作業の指示 ▸
1) シモハナ物流での経歴を語った文章から、「ただ物流の仕事というのは達成感を得られやすいところがあって。」で始まり「向けた準備を進めていました。」までの部分を、一字も変えずに抜き出して返してください。
2) 次の(a)〜(c)が、シモハナ物流での経歴を語った文章の内容と合っているかを判断してください。それぞれ「はい」か「いいえ」で答え、根拠となる文章中の語句をそのまま引用してください。
(a) 語り手が入社して最初に配属されたのは岡山だった。
(b) 厚木営業所の敷地は、高槻営業所のちょうど2倍の広さだった。
(c) 食品商社の立ち上げは、当初の予定どおり4月に行われた。
3) シモハナ物流での経歴を語った文章によると、シモハナ物流が2006年に開設し、関西に打って出るきっかけとなった営業所はどこですか。

対象の文章 ▸
シモハナ物流へは中途入社です。
それまではトラックのディーラーで営業をしながら、軟式野球をやっていて。
実業団チームで選手から監督まで務め、全国大会に出たのを区切りに引退しました。
シモハナ物流は当時の営業先だったんです。
引退と同時に転職することは決めていて、でも行き先はまだだった。
そんな時にシモハナにいた先輩から「ウチを受けてみろ」と言われ、受けてみた。
気持ちはまだ固まってなかったんですけどね。
ところが、社長にお会いしたら「来月から来い」という話の流れになって思わず「はい」と答えてしまった。
それが転機。
31歳の時でした。
当時のシモハナ物流はまだ中国地方のイチ運送会社で、今のような会社になるとは想像もしてませんでしたけどね。
入社して最初の配属先は岡山でした。
今思えば、舐めてましたね。
トラックを売っていたので配送のことはある程度分かる、と。
だけど、全然ダメだった。
当時の岡山は今の事業の原型である“食品物流×3PL”をすでにやっていて、24時間・365日稼働している。
人間の生活に一番身近で欠かせない“食品”を管理し、届けているわけですからね。
お客様ごとに異なる作業手順、膨大な商品アイテム、人の管理、収支の管理…と、仕事を覚えるのに3年くらいはかかった。
ただ物流の仕事というのは達成感を得られやすいところがあって。
考えたことをすぐに試せて、結果もすぐに表れる。
作業がラクになったとか、クレームが減ったとか実感できて、最終的にそれが利益にもつながりますから。
そうした面白さにもハマって岡山に8年弱。
最後は統括所長という立場で、厚木営業所の立ち上げという大仕事に向けた準備を進めていました。
厚木営業所の立ち上げは、シモハナ物流にとって“首都圏進出”という意味もありました。
広島で創業し、その後70年近く中四国で事業を営んできたシモハナ物流は、
2006年に高槻営業所を開設して、関西に打って出たところから急成長を始めました。
先にあるのは当然、最大市場である首都圏制覇です。
厚木営業所はその先陣であり、1万2000坪(それまで最大だった高槻営業所の2.4倍!)という広大な敷地を擁するセンターでした。
巨大物流センターの立ち上げは、一気にはできません。
まず2月、最初は居酒屋チェーンのお客様からスタートして問題なく立ち上がりました。
そして4月は食品商社。配送先は30企業・1000店舗という、かつて経験のない規模の立ち上げでした。
その準備の最中、3月11日には東日本震災が起こります。
4月の予定を5月に延ばしたものの、何としてもやりきらなければいけない。
それが失敗でした。
震災のせいではなく、一気にやるには規模が大きすぎたのです。
荷がスペースに収まり切れない。ロケーションが設定できてない…。

元データ ▸
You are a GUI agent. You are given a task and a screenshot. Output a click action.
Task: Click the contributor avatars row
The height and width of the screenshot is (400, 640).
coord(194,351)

---

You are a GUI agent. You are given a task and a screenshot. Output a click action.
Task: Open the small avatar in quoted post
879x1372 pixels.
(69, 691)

==

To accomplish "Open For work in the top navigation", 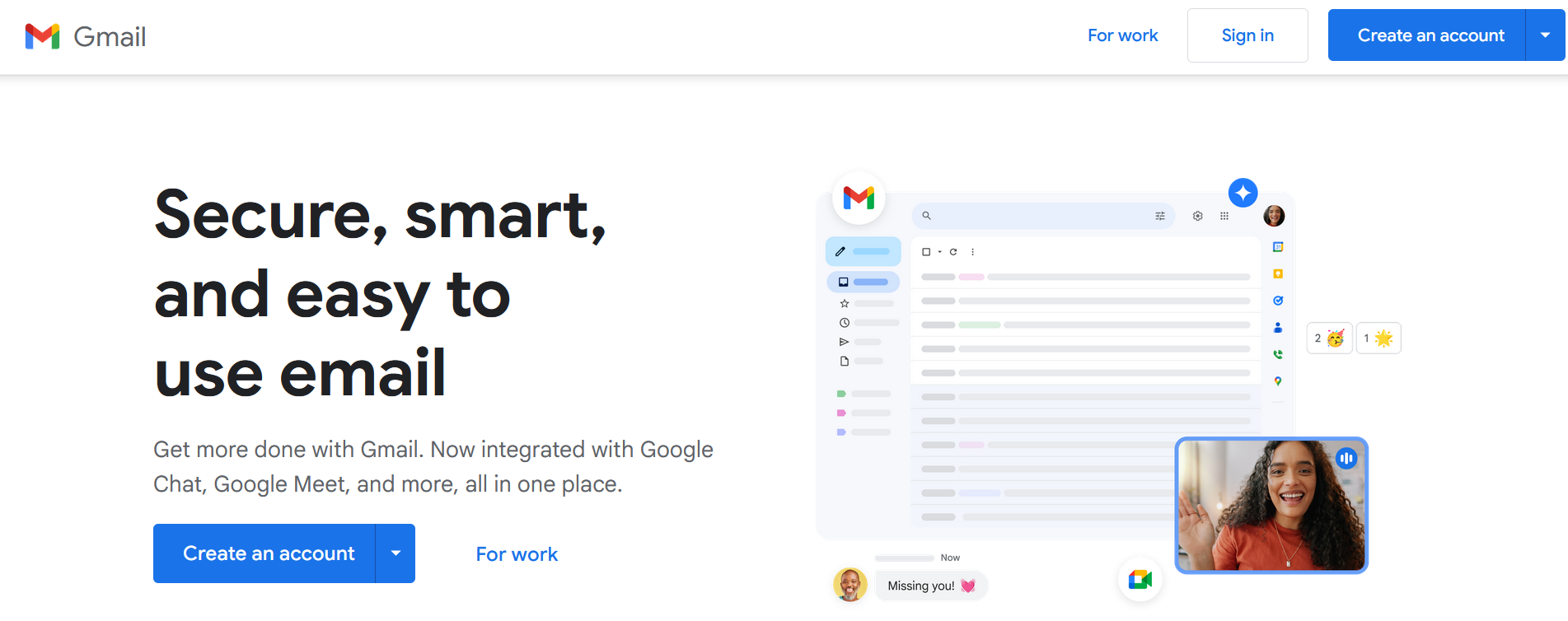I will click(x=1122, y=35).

各問の解答 ▸
1)
ただ物流の仕事というのは達成感を得られやすいところがあって。
考えたことをすぐに試せて、結果もすぐに表れる。
作業がラクになったとか、クレームが減ったとか実感できて、最終的にそれが利益にもつながりますから。
そうした面白さにもハマって岡山に8年弱。
最後は統括所長という立場で、厚木営業所の立ち上げという大仕事に向けた準備を進めていました。

2)
(a) はい。「入社して最初の配属先は岡山でした。」
(b) いいえ。「1万2000坪(それまで最大だった高槻営業所の2.4倍!)」
(c) いいえ。「4月の予定を5月に延ばしたものの」

3) 高槻営業所です。